Voie moyenne & liberté plutôt que servitude
Dans ces trois exemples, il est bien question de liberté et d’indépendance et il semble que ce soit encore ce sens qui l’emporte dans le rondeau du jour. Pour éclairer cet usage, on pourrait encore y ajouter la notion de Franc-vouloir : autrement dit franc arbitre, libre arbitre.
On notera que cette notion de franchise s’articule souvent chez Eustache avec la nécessité de conduire la voie moyenne. Autrement dit, l’indépendance n’a pas de prix et il faut mieux vivre libre et dans la modestie que servile ou servant, dans l’opulence. Voici un quatrième exemple pour illustrer cette idée :
Qui sert, il a moult de soing et de cure ; Se femme prant, d’acquerre art trestous vis; S’il est marchant trop a grief pointure. Et se il est gouverneur d’un pais, II est souvent de pluseurs envahis, Et s’il a foison de mise, Lors li sera mainte doleur amise Et lui faurra laissier de son avoir; Qui assez a franchement, lui souffise, Noble chose est que de franchise avoir. E Deschamps Noble chose est d’avoir la Franchise.
Comme vous l’aurez compris (et c’est un autre leçon de cet article), au delà des apparences et même quand leur langage nous semble immédiatement accessible, il ne faut pas sous-estimer le sens caché des textes médiévaux. La langage évolue à travers le temps et même quand les vocables sont les mêmes, il n’est pas toujours aisé d’en percer le sens véritable.

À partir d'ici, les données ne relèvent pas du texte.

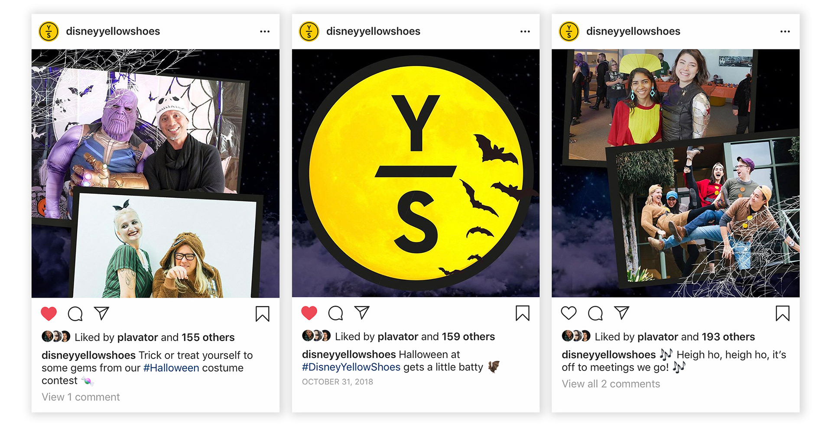Send the Heigh ho post with share icon
The height and width of the screenshot is (426, 832).
coord(622,312)
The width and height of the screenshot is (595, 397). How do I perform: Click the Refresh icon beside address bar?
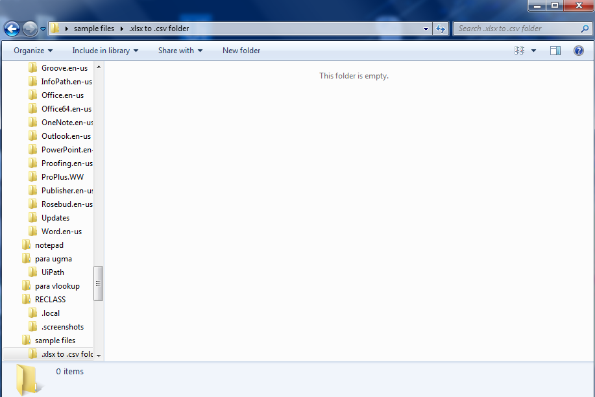[x=439, y=29]
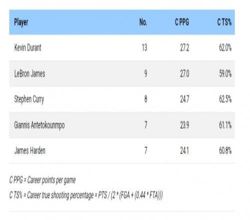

C’est d’autant plus vrai face à un moyen-français qui nous semble parfois si proche mais qui nous est distant de plus de 600 ans.
Ne porroit pas Franchise estre vendue un rondeau d’Eustache Deschamps
NB : dans l’ouvrage du Marquis de Queux de Saint-Hilaire (op cité), le titre adopté pour ce rondeau est « Il faut garder la franchise. » On ne retrouve pas ce titre dans le Français 840. Les autres rondeaux n’en possèdent pas non plus. Il est donc plus sûrement le fait de l’auteur moderne que d’Eustache Deschamps.
Pour trestout l’or qui est et qui sera Ne porroit pas Franchise estre vendue ;
Cilz qui la pert ne la recouverra Pour trestout l’or qui est et qui sera.
Or la garde chascuns qui le porra, Car d ‘omme franc ne doit estre rendue : Pour trestout l’or qui est et qui sera Ne porroit pas Franchise estre vendue.
Sources médiévales et historiques
On pourra retrouver ce rondeau, aux côtés de nombreux autres, dans le tome IV des Œuvres complètes d’Eustache Deschamps (op cité)
Du point de vue des sources manuscrites, il est présent dans le Manuscrit médiéval Français 840 conservé à la BnF. Cet ouvrage daté du XVe siècle et dont nous vous avons déjà dit un mot, contient essentiellement les poésies « d’Eustache Deschamps dit Morel ». Elles sont suivies d’une poésie latine datée de la fin du XIVe siècle. On peut consulter le Français 840 en ligne sur Gallica. Ci-dessus, vous trouverez également le feuillet de ce manuscrit sur lequel on retrouve notre rondeau du jour.
En vous remerciant de votre lecture. Une très belle journée.
Frédéric EFFE Pour moyenagepassion.com A la découverte du monde médiéval sous toutes ses formes
NB : l’image en tête d’article présente, en arrière plan, la page du rondeau d’Eustache Deschamps tirée du Ms Français 840. Le premier plan est un clin d’œil aux valeurs chevaleresques : il s’agit du chevalier Gauvain. Nous l’avons tiré d’une miniature/enluminure du Manuscrit Français 115 de la BnF. Cet ouvrage de la fin du XVe siècle présente une version illuminée du Lancelot en Prose de Robert Boron. Il fait partie d’un ensemble de plusieurs tomes consacrées au Saint-Graal et au roman arthurien.